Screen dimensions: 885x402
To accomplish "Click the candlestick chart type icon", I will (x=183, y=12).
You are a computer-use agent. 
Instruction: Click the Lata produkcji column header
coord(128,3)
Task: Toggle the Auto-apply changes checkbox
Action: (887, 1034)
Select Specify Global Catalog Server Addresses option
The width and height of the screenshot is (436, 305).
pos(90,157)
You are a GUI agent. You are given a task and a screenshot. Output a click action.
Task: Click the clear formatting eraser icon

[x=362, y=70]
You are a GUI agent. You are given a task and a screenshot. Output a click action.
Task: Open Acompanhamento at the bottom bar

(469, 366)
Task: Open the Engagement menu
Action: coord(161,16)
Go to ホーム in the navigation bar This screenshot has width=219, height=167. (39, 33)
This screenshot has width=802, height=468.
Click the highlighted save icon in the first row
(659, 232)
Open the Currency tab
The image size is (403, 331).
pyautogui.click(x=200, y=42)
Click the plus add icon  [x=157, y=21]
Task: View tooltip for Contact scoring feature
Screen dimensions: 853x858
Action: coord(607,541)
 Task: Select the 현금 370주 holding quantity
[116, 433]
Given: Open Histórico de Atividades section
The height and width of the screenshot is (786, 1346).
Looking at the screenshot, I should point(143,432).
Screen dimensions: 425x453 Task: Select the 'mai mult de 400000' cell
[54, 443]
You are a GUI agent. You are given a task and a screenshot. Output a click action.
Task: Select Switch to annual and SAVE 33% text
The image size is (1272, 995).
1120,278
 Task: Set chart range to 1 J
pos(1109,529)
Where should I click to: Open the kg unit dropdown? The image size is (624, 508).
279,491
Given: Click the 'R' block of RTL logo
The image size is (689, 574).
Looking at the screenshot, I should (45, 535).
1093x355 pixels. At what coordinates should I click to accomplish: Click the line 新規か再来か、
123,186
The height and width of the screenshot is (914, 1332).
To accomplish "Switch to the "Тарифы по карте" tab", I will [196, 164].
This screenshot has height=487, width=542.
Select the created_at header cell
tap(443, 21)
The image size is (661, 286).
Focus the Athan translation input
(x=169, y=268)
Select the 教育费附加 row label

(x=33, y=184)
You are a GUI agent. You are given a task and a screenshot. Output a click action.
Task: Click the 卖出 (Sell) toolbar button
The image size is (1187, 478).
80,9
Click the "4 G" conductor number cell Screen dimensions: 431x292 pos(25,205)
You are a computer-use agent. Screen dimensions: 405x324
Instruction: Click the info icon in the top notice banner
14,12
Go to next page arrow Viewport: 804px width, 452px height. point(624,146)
########
» **Description of the task**
Your response should be the lines of the entries above that include the string "This".

» **Result of the task**
Go to ホーム in the navigation bar This screenshot has width=219, height=167. (39, 33)
This screenshot has width=802, height=468.
This screenshot has height=487, width=542.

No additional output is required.